In a plurality opinion concurring in the denial of rehearing en banc, Judges Hull, Anderson, Carnes & Pryor explained that the retroactivity requirement of Griffith v. Kentucky, 479 U.S. 314 (1987), which mandates that new Supreme Court cases apply to cases on direct appeal, did not trump the Court’s procedural default rules. The concurring opinion noted that a litigant is not precluded from raising an argument on appeal simply because a previous appeal has been decided that rejects the argument, since the litigant can pursue the issue en banc, or in the United States Supreme Court. The concurring opinion further noted that its rule that it would not consider claims not raised in an initial brief was "well-established," and found no grounds from deviating from it.

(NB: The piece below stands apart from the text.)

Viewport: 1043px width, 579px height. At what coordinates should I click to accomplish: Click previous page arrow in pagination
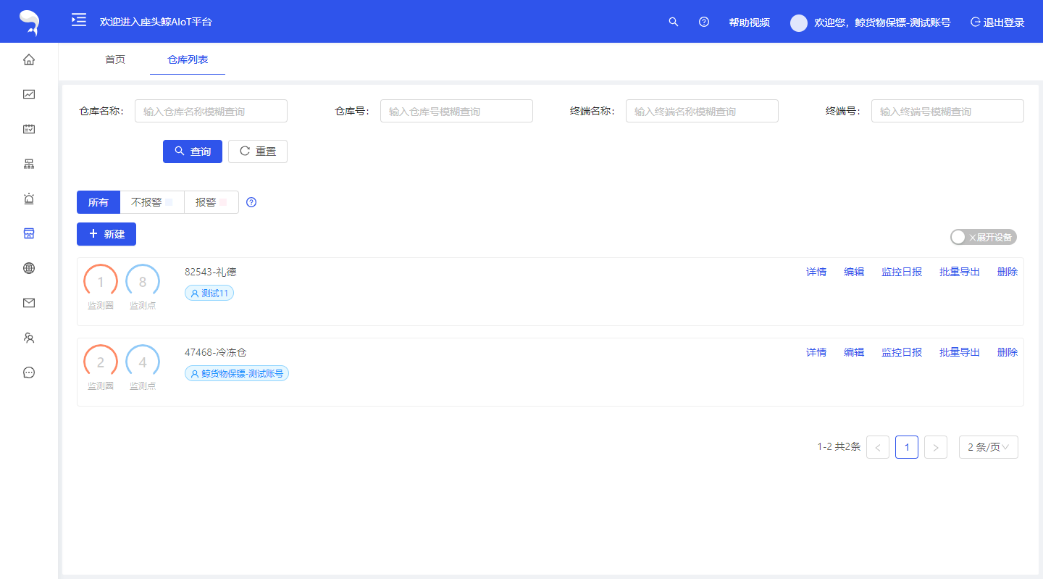pos(878,447)
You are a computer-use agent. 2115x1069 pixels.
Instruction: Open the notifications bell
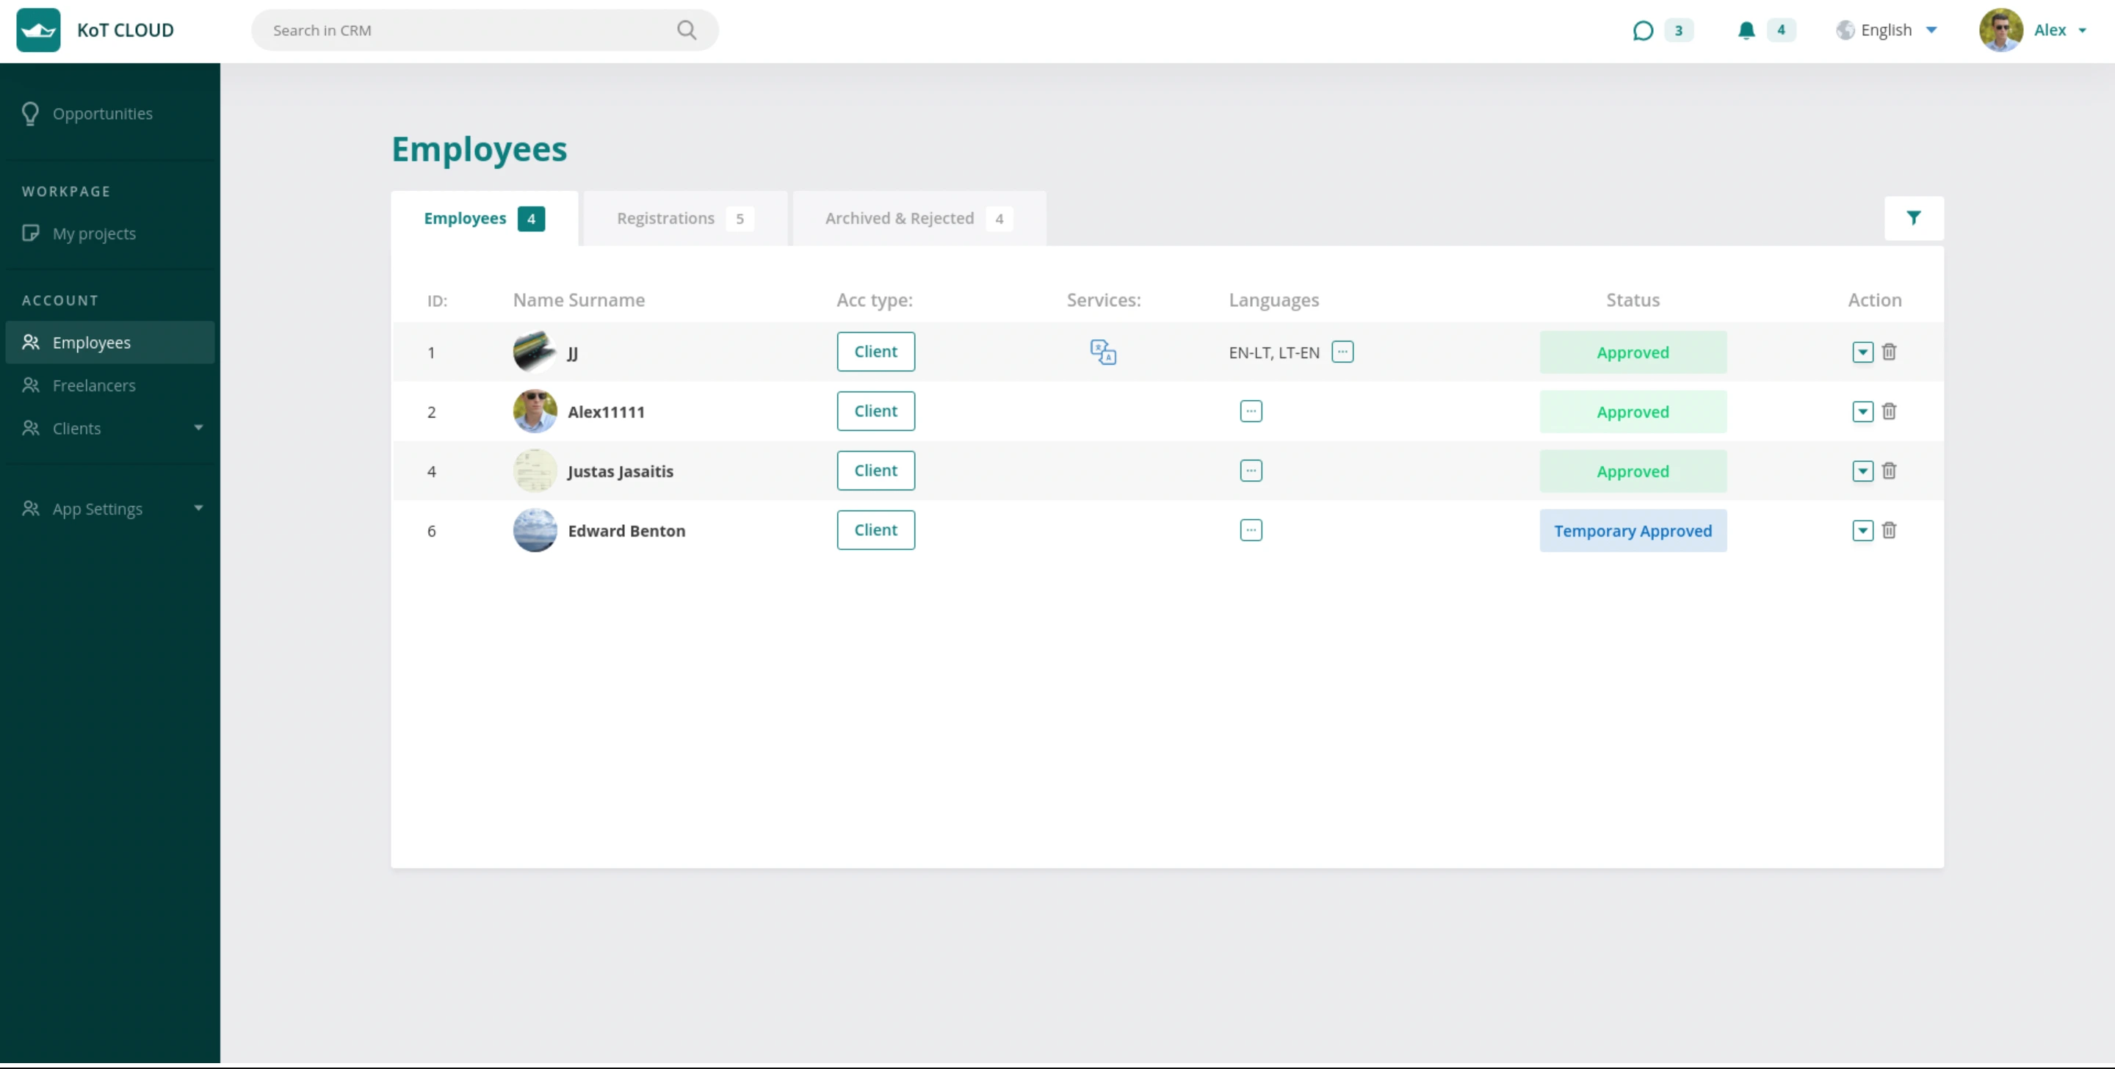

Three judges dissented. Judges Tjoflat and Wilson wrote what is essentially a cert petition for those seeking to apply Blakely for the first time in pipeline appeals, explaining why the Eleventh Circuit's "well-established" position is neither that nor right, and the cases on which it relies -- U.S. v. Nealy and U.S. v. Ardley -- are contrary to the holding in Griffith. Under the Eleventh Circuit's interpretation, they argue, there is an unaccounted-for gap between pipeline appeals and closed cases, a gap that Griffith seemingly took pains to avoid. Judges Tjoflat and Wilson nicely identify a circuit split of authority -- Nealy, Ardley, and now Levy -- stand alone among the circuits, since all other circuits allow pipeline appellants to supplement initial arguments with intervening arguments and authority. They also worry about lawyers littering briefs with all kinds of "innovative" arguments, even though the issues have already been decided adversely by precedent, awaiting the next Apprendi, Blakely, etc. Judge Barkett dissented in a separate opinion in which she argues that neither Nealy nor Ardley apply, but that Griffith does. Those who have had supplemental briefs and supplemental authority rejected by the Eleventh have their cert petitions written for them in the dissenting opinions.